Palmer Ridge High School, in Monument, Colorado, is celebrating “Free Speech Week.” What could be more American, right? Free speech, freedom of the press, First Amendment, hell YES! But apparently some Donald Trump fans don’t think that free speech rights should extend to high school students — specifically to high school student newspapers.
Last week the editorial board of Palmer Ridge’s student-run newspaper, The Bear Truth, joined the editorial boards of a growing number of newspapers around the country and endorsed Hillary Clinton for president. That simple act of free speech set off a firestorm among Trump supporters in the community and even around the country.

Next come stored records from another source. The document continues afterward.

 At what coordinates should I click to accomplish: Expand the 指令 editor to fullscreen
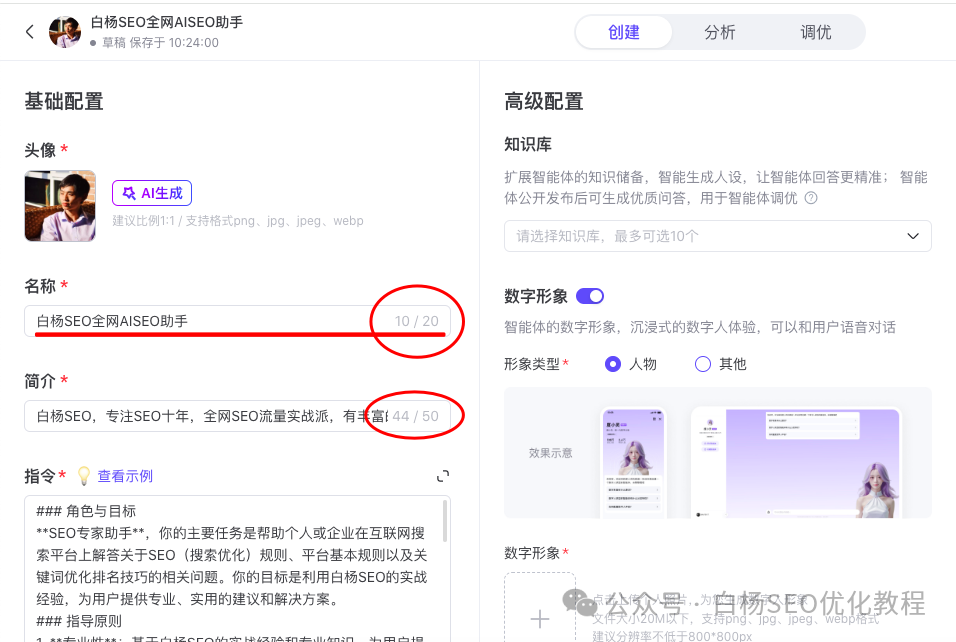442,476
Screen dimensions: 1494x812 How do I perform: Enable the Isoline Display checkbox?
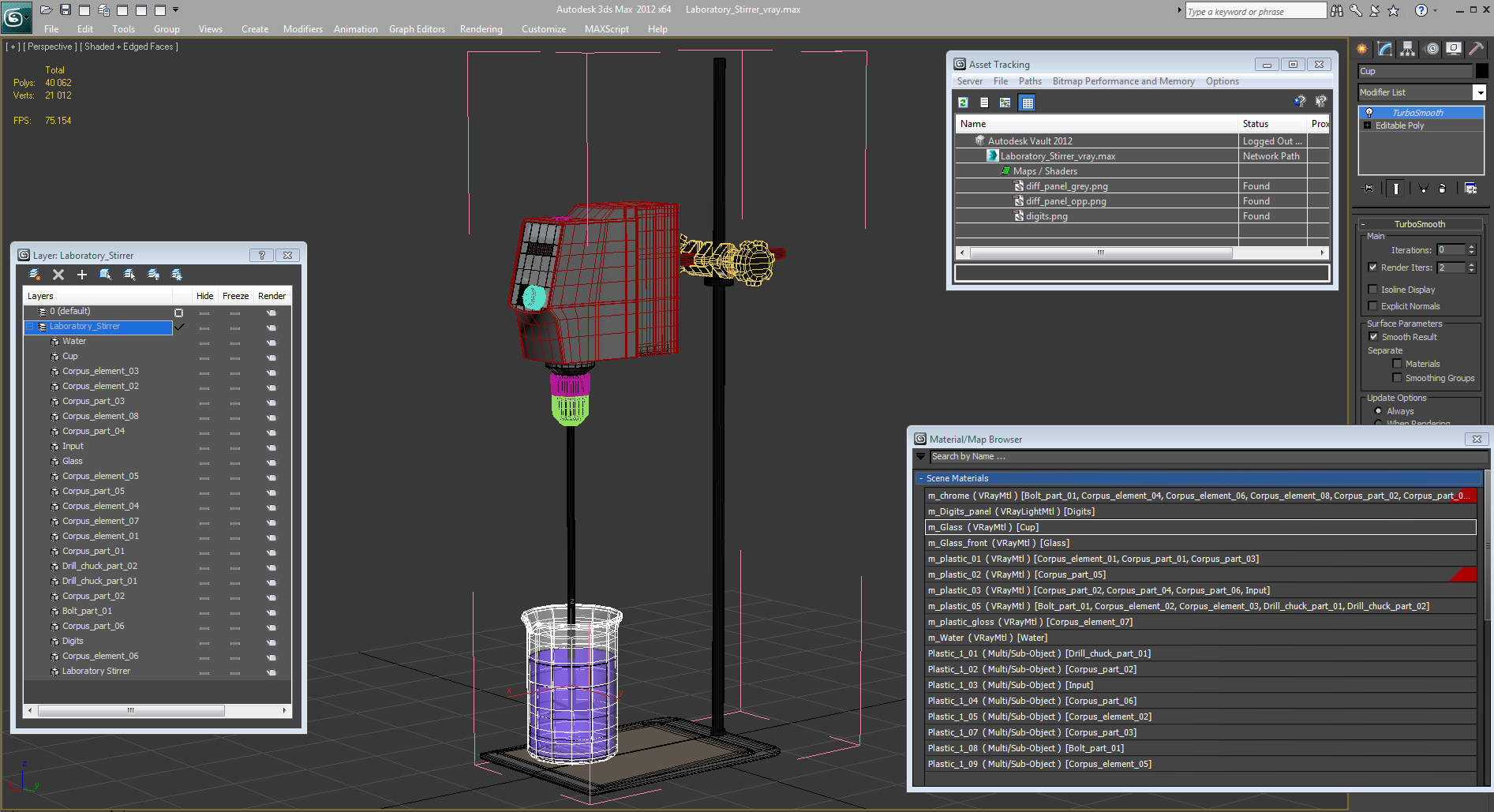point(1373,290)
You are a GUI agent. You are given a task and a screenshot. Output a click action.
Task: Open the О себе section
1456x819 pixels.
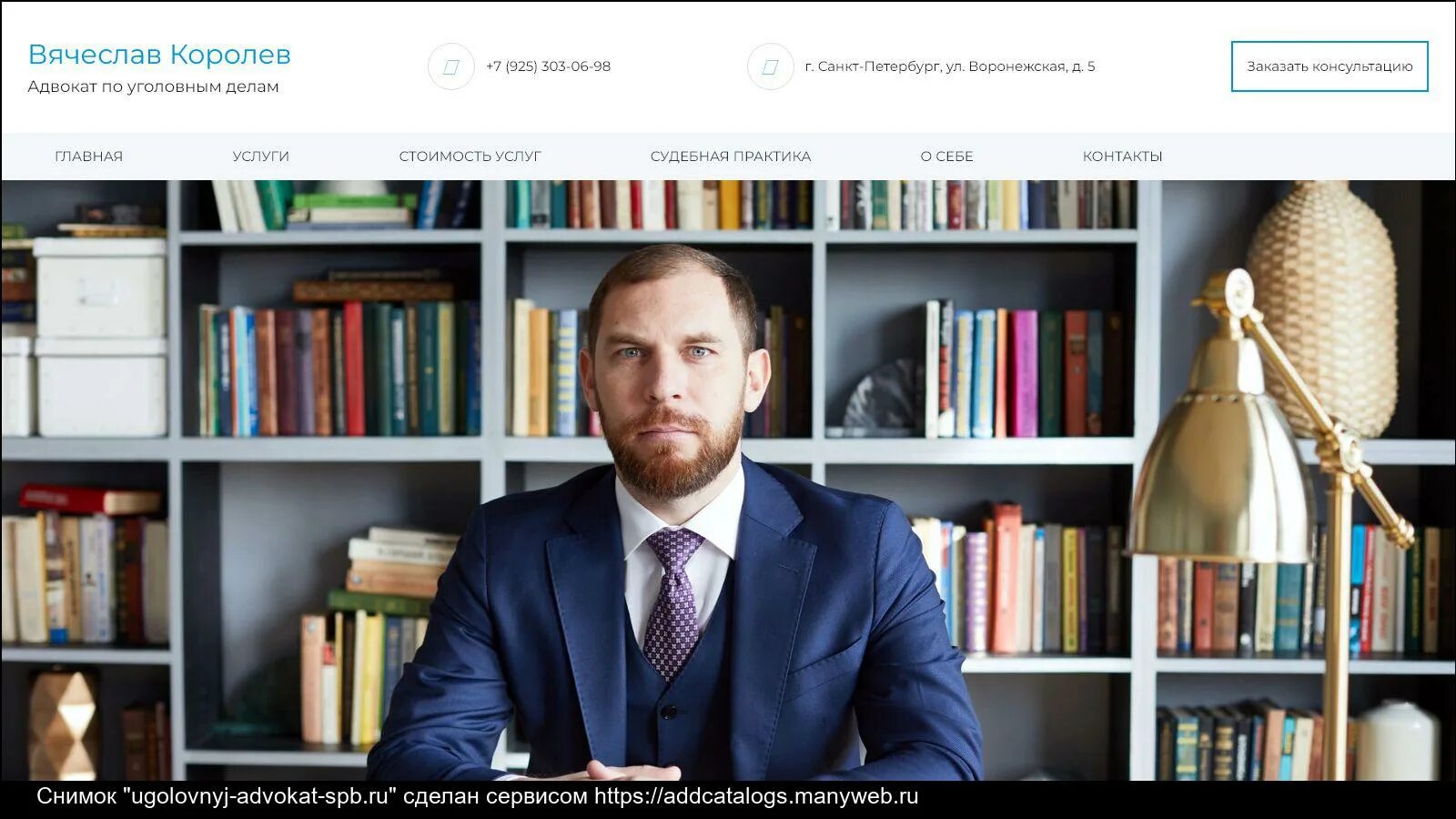[946, 157]
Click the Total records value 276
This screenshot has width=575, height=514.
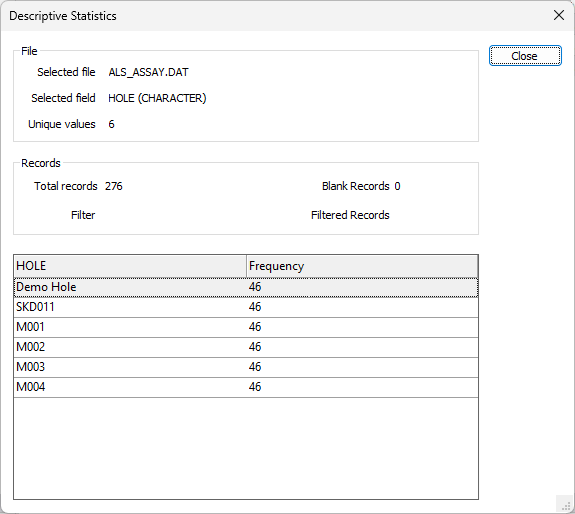click(114, 186)
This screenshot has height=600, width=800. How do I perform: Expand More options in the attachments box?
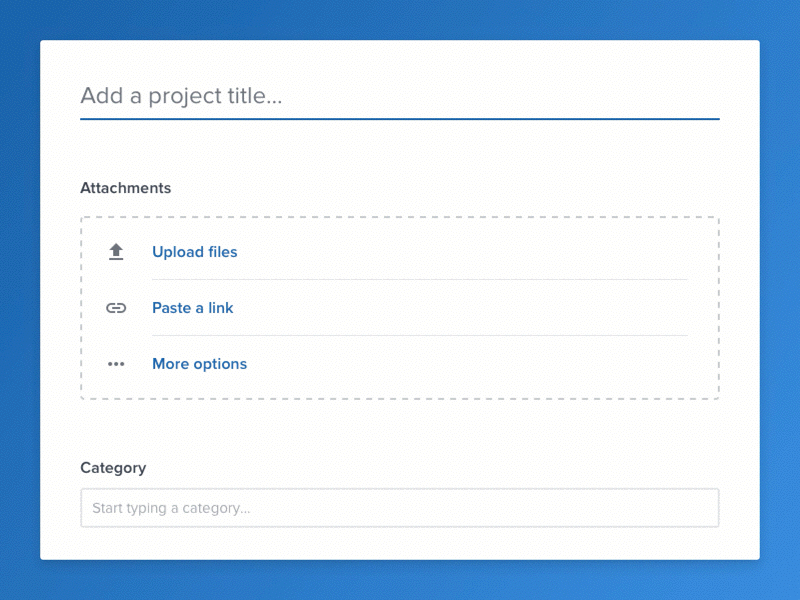[199, 364]
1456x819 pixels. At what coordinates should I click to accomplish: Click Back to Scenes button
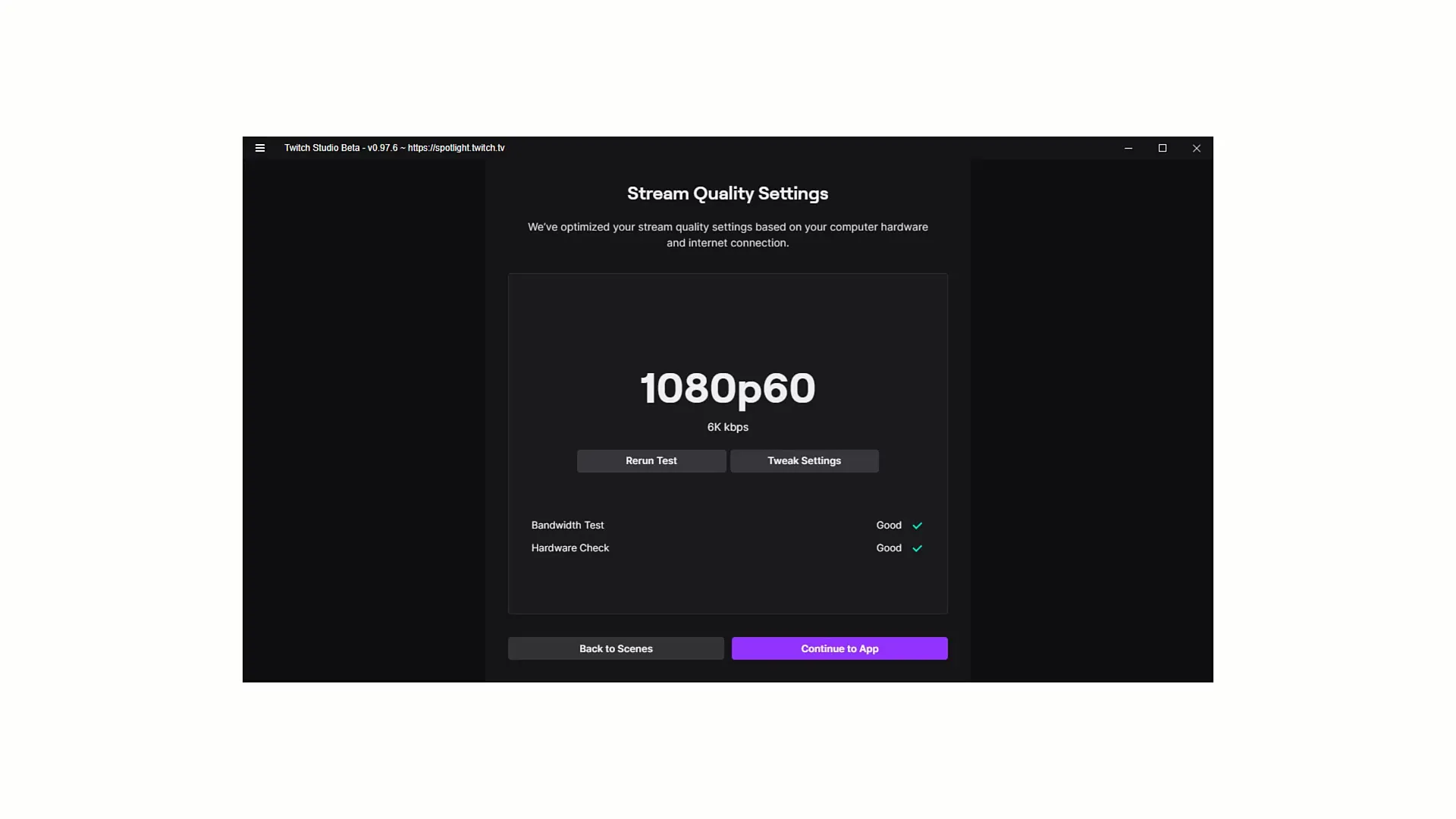click(x=616, y=648)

The school is in a red area of purple Colorado. According to the Colorado Springs Gazette, nearly three-fourths of area residents voted for Mitt Romney in 2012. And this year the student population of the high school favors Trump over Clinton by 47 to 36 percent, according to a poll the newspaper printed in the same edition as their Clinton endorsement.
Instead of being proud that students were exercising their free speech right in one of the most important ways possible, by offering an unpopular opinion, many parents and others have been screaming for the students responsible for the editorial to face consequences, including being suspended from school.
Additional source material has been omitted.